The only scenario for the implementation of the MOA-AD is for the Philippine state to convert itself into a federal republic of at least two or more states, including the BJE. The MOA-AD therefore assumes that this will be so, and in the near future.
Is federalism a “done deal” in the Philippines? If this is so, then the question of constitutionality of the MOA-AD will not be politically controversial. Then, constitutional reform would be the order of the day. However, I don’t think the critical mass for such a radical shift in our state system has been reached–the national discussion has just barely begun on it.
Aside from this, the president–as the main proponent–does not have anymore the political capital to push for it. There is also the constant public suspicion that GMA is just riding on the federal issue to retain power beyond 2010. At the moment, if a snap vote will be taken on a shift to federalism, it would lose by a big margin.
The 1987 constitution–and its autonomy framework–is still the political mandate given by our people up to the present for negotiating the Moro peace question. I am not speaking of the ARMM–this particular concoction, I think, does not do justice to the constitutional intent and framework of Moro autonomy.

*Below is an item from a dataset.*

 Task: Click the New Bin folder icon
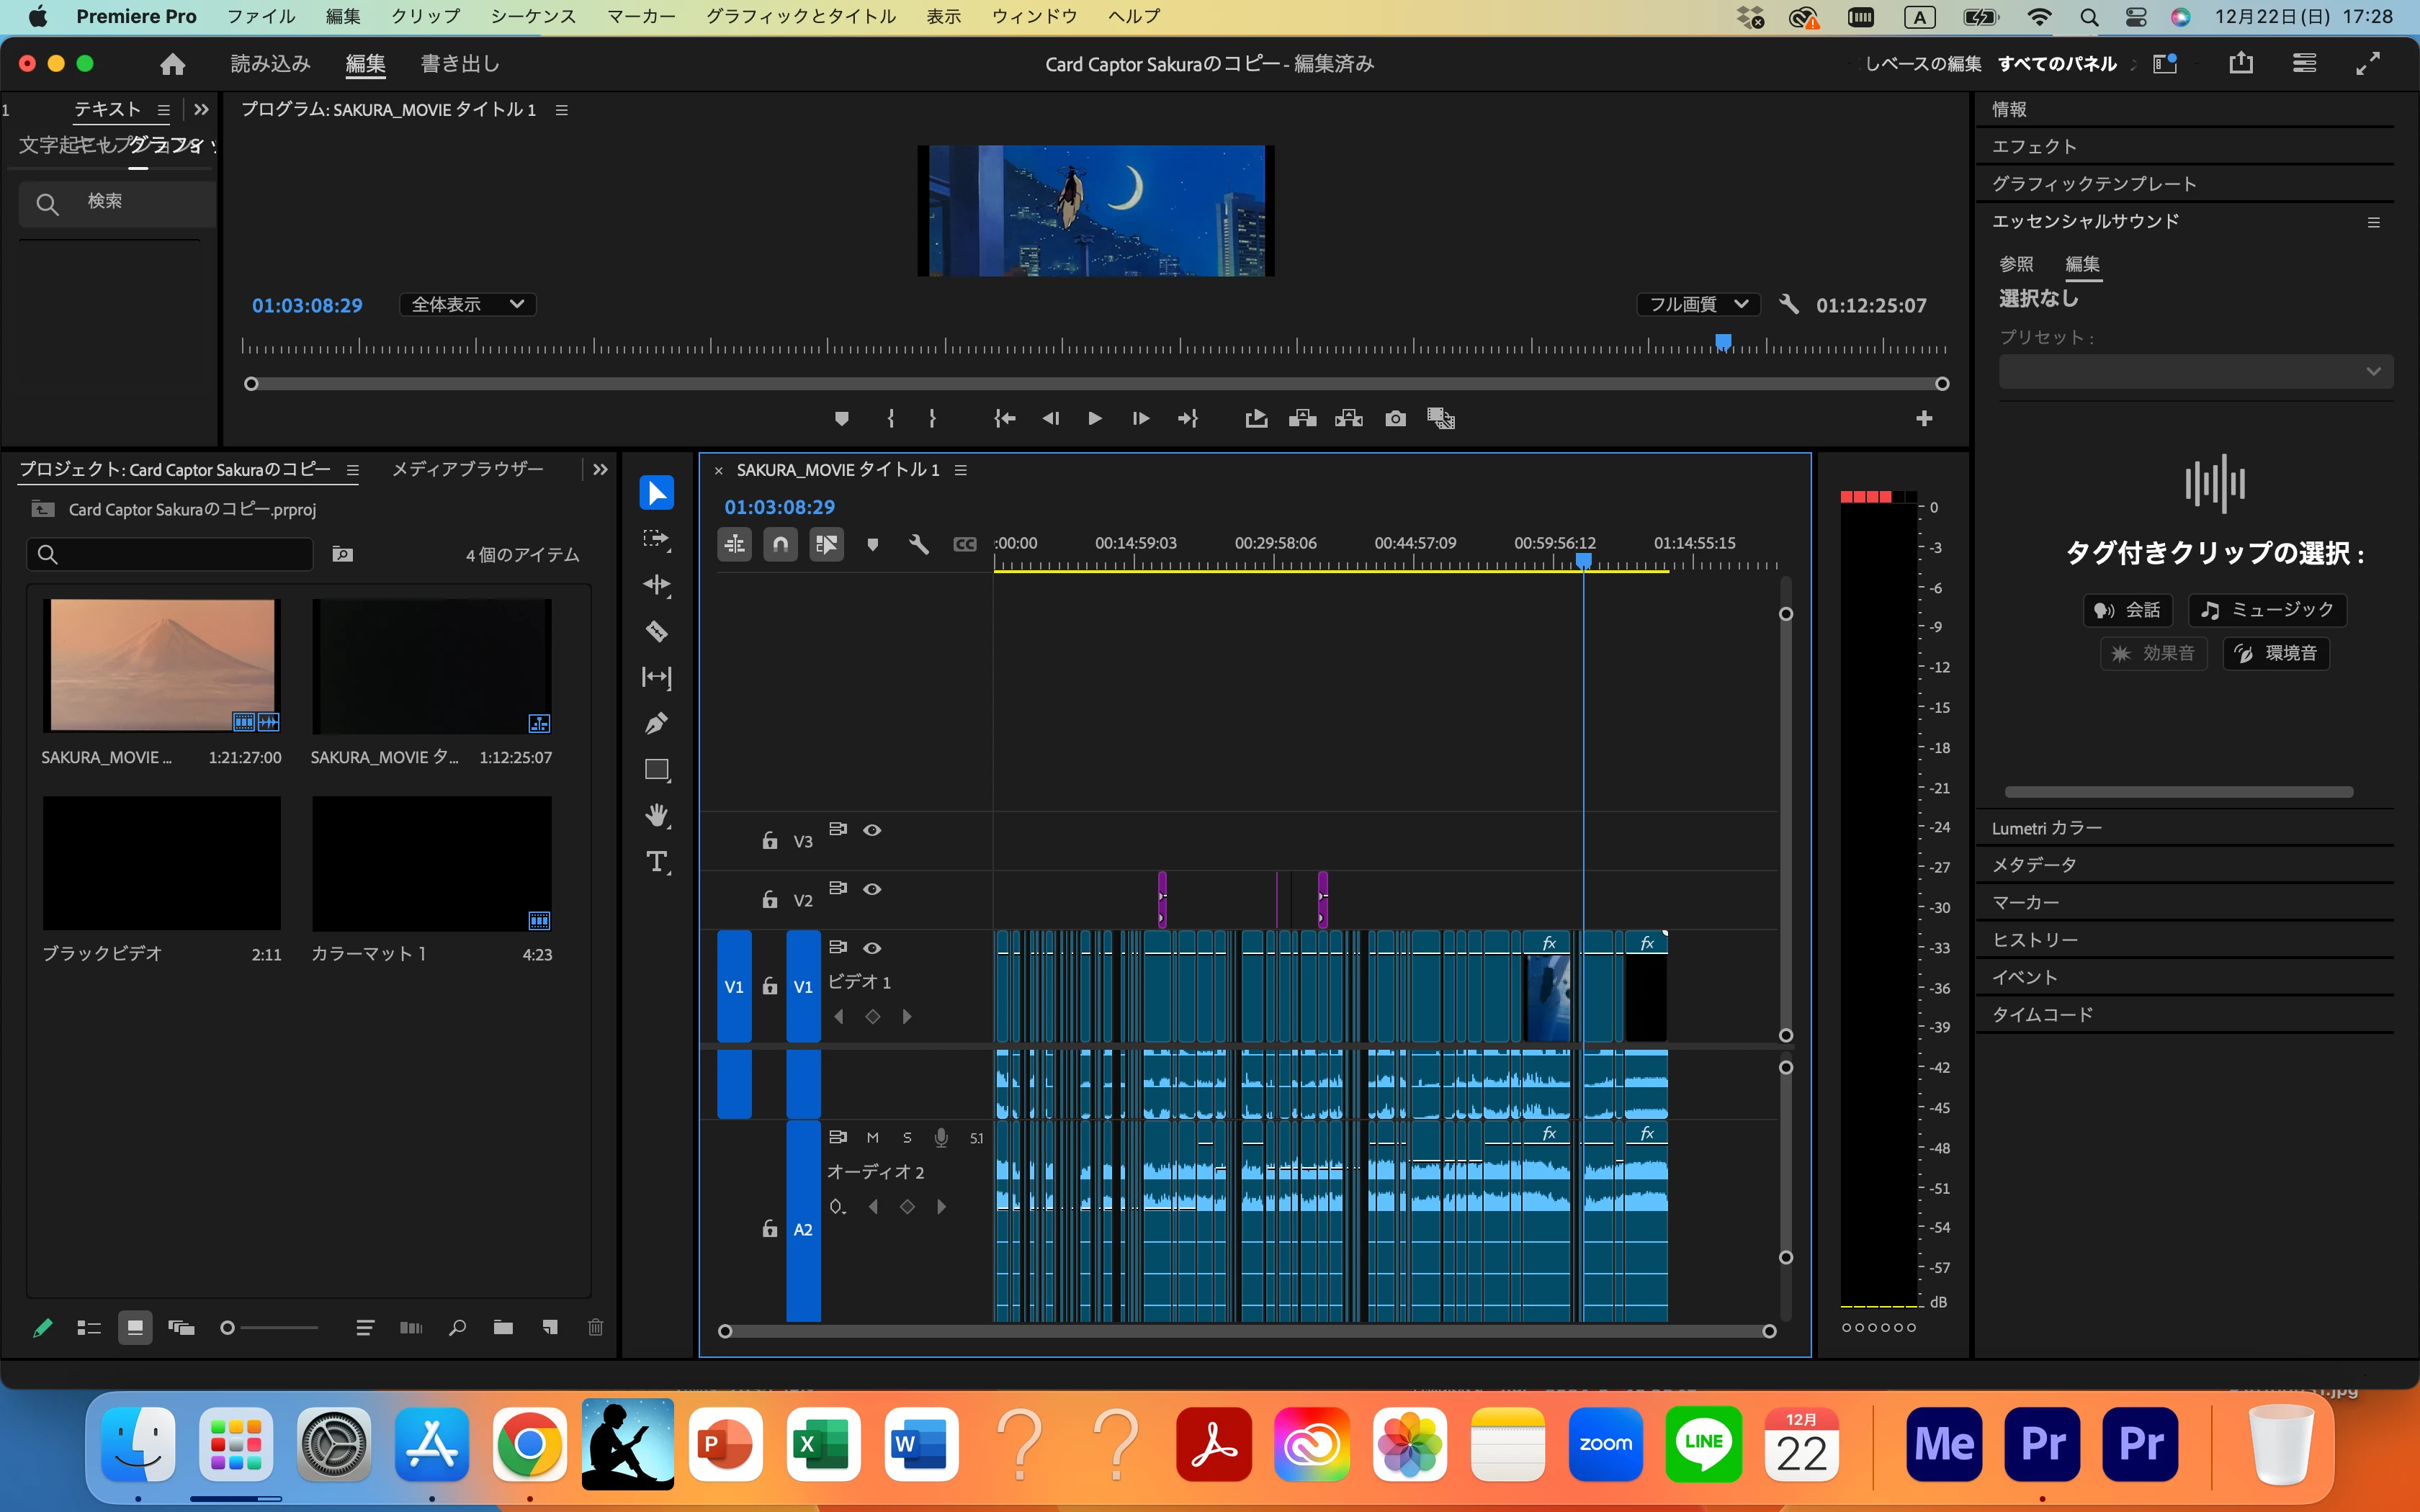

It is in this sense that I dub the MOA-AD constitutionally violative–the government negotiators, including the president, overstepped their political mandate. They should have made sure of the federalist framework for their negotiation before they entered into it. At the least, the political leaders and parties–whether ruling or opposition–should have been consulted first as well as the major stakeholders such as the churches, media, private sector, and civil society. Failing this, they should go back to the negotiation table.
There is little doubt that the MOA-AD and its BJE will not gain political support among the majority Filipinos because of its federalist underpinning. Nor, conversely, can it be made an argument for the federalization of the Philippine state.
The MILF and the Bangsamoro people’s struggle, at this stage, have not yet won the right to a sovereign state. A key ingredient for this is the acceptance by the rest of the Filipino people of such a state. Unfortunately, the MOA-AD is a premature document in this regard.